● What is expected: Copy the data that follows exactly, and include none of its images.

[Data items]

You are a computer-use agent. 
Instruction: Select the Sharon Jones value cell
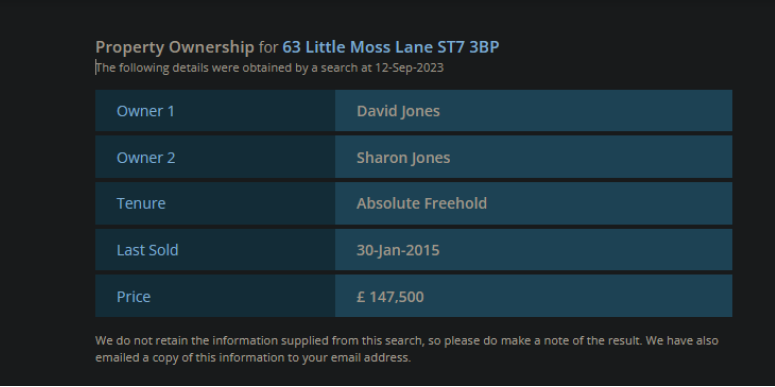tap(533, 157)
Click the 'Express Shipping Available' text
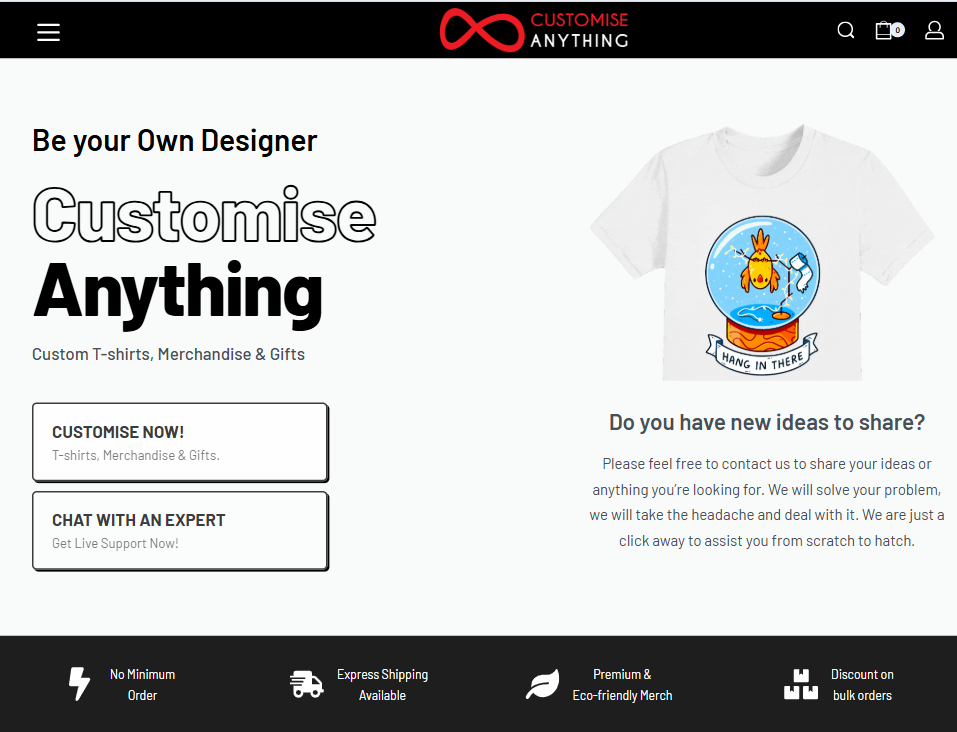This screenshot has height=732, width=957. coord(382,685)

● The answer:
You are a computer-use agent. 
Instruction: Select the Sharon Jones value cell
tap(533, 157)
Click the 'Express Shipping Available' text
This screenshot has height=732, width=957. coord(382,685)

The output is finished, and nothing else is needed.